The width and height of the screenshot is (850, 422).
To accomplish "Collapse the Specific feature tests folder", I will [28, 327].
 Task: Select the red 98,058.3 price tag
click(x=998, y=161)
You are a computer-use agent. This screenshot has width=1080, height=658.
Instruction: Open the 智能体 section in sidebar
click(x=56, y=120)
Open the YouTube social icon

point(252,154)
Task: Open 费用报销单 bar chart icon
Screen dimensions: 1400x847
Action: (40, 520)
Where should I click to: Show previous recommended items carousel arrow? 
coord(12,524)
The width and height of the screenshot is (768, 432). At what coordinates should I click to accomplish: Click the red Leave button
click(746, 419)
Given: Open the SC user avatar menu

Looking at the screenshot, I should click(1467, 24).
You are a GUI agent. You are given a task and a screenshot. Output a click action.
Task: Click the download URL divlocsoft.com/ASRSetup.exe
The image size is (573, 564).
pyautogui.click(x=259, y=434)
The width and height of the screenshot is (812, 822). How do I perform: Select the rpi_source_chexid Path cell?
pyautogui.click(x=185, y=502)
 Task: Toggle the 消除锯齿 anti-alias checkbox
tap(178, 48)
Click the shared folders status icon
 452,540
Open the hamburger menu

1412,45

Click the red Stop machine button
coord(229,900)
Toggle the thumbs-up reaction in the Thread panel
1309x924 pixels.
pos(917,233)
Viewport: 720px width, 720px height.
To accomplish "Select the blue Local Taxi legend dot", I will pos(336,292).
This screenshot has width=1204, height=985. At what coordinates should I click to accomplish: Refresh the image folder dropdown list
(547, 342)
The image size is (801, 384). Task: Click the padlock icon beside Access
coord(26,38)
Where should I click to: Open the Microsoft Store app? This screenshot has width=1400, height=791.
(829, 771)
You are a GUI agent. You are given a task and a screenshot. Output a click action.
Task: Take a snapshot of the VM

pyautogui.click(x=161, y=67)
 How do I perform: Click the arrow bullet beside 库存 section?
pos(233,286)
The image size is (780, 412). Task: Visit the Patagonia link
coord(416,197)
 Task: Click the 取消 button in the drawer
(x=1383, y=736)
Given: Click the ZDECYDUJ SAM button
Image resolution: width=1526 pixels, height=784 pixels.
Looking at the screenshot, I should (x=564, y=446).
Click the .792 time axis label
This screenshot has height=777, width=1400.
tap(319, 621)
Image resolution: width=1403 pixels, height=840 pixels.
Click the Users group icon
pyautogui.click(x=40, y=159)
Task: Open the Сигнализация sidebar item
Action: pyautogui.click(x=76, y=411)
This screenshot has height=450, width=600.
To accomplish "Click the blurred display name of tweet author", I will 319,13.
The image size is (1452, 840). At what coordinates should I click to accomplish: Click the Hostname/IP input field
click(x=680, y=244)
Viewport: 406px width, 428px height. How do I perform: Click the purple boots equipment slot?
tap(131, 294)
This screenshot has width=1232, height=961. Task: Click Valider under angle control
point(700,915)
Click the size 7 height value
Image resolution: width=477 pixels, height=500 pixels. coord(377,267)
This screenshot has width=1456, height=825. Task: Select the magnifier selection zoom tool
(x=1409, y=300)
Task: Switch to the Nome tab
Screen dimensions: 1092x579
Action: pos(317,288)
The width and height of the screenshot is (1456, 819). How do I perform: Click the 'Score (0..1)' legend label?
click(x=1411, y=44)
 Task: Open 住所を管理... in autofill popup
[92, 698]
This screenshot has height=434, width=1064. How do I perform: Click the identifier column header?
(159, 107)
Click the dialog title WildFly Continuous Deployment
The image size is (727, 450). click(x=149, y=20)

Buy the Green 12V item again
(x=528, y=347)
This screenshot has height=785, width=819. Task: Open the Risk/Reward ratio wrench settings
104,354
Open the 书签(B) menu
──────────────────────────────
EXERCISE PROMPT :: Duplicate the lines of the material starting at the line that contains "This screenshot has width=1456, height=825." and ending at the last line of the material.

FINAL RESULT ::
This screenshot has width=1456, height=825. Task: Select the magnifier selection zoom tool
(x=1409, y=300)
Task: Switch to the Nome tab
Screen dimensions: 1092x579
Action: pos(317,288)
The width and height of the screenshot is (1456, 819). How do I perform: Click the 'Score (0..1)' legend label?
click(x=1411, y=44)
 Task: Open 住所を管理... in autofill popup
[92, 698]
This screenshot has height=434, width=1064. How do I perform: Click the identifier column header?
(159, 107)
Click the dialog title WildFly Continuous Deployment
The image size is (727, 450). click(x=149, y=20)

Buy the Green 12V item again
(x=528, y=347)
This screenshot has height=785, width=819. Task: Open the Risk/Reward ratio wrench settings
104,354
Open the 书签(B) menu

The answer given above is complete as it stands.